Task brief -
Please give back the material starting at the line that contains "Describe the element" and ending at the line that contains "at that location.", with "coordinates" swapped for "position" and nothing else changed. Leave the pictures out of your answer.

Records for this task -
►
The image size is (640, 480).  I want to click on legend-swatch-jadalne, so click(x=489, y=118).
◄
►
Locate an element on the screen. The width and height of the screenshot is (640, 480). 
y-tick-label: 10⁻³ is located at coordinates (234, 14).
◄
►
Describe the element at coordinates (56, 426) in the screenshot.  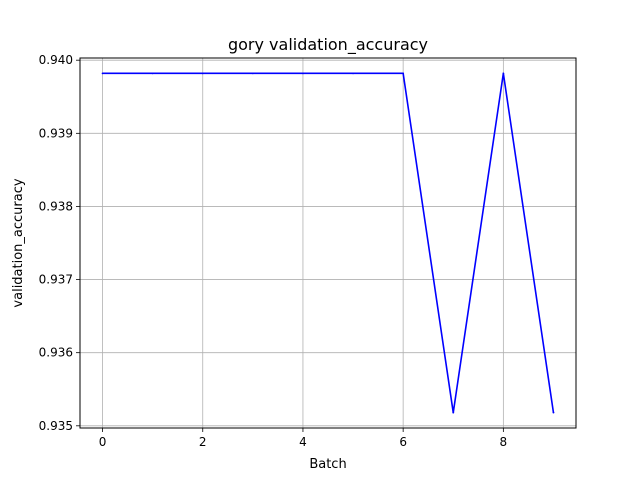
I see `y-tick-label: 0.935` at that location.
◄
Result of the task -
Describe the element at position (56, 426) in the screenshot.  
I see `y-tick-label: 0.935` at that location.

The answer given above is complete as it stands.